All modern ultrasound scanners use pulsed Doppler to measure velocity. Pulsed wave instruments transmit and receive series of pulses. The frequency shift of each pulse is ignored, however the relative phase changes of the pulses are used to obtain the frequency shift (since frequency is the rate of change of phase). The major advantage of pulsed wave Doppler (PW Doppler) over continuous wave (CW Doppler) is that distance information is obtained (time between transmitted and received pulses multiplied by sound velocity equals distance) and gain correction is applied. The disadvantage of pulsed Doppler is that the measurements can suffer from aliasing. The terms Doppler ultrasound and Doppler sonography have been accepted to apply to both pulsed and continuous Doppler systems, despite the different mechanisms by which the velocity is measured.

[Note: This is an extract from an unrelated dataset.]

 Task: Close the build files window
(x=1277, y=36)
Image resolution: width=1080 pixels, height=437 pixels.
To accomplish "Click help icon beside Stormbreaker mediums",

There are no standards for displaying color Doppler. Some laboratories show arteries as red and veins as blue, as medical illustrators usually show them, even though some vessels may have portions flowing toward and portions flowing away from the transducer. This results in the illogical appearance of a vessel being partly a vein and partly an artery. Other laboratories use red to indicate flow toward the transducer and blue away from the transducer. Still other laboratories display the Doppler color map in accordance with published data, with red shift representing longer wavelengths (scattered) from blood flowing away from the transducer and blue representing the shorter wavelengths from blood flowing toward the transducer. Because of this confusion and lack of standards, the sonographer must understand the underlying physics of color Doppler and the physiology of normal and abnormal blood flow in the human body (see Red shift).
Duplex evaluation is usually done prior to any invasive testing or surgery.
An alternative to Doppler to visualize vessels is B-flow, which digitally highlights weak flow reflectors (mainly red blood cells) while suppressing the signals from the surrounding stationary tissue. It can visualize flowing blood and surrounding stationary tissues simultaneously.
In addition to visualization, ultrasound can also be used in Doppler auscultation (without visual), similar to using an ultrasound baby monitor, to locate clots or other vascular obstructions or collapse by tracing a blood vessel until sound is no longer heard. It is also used to confirm patency of dorsalis pedis arteries when edema or other conditions make manual palpation impractical.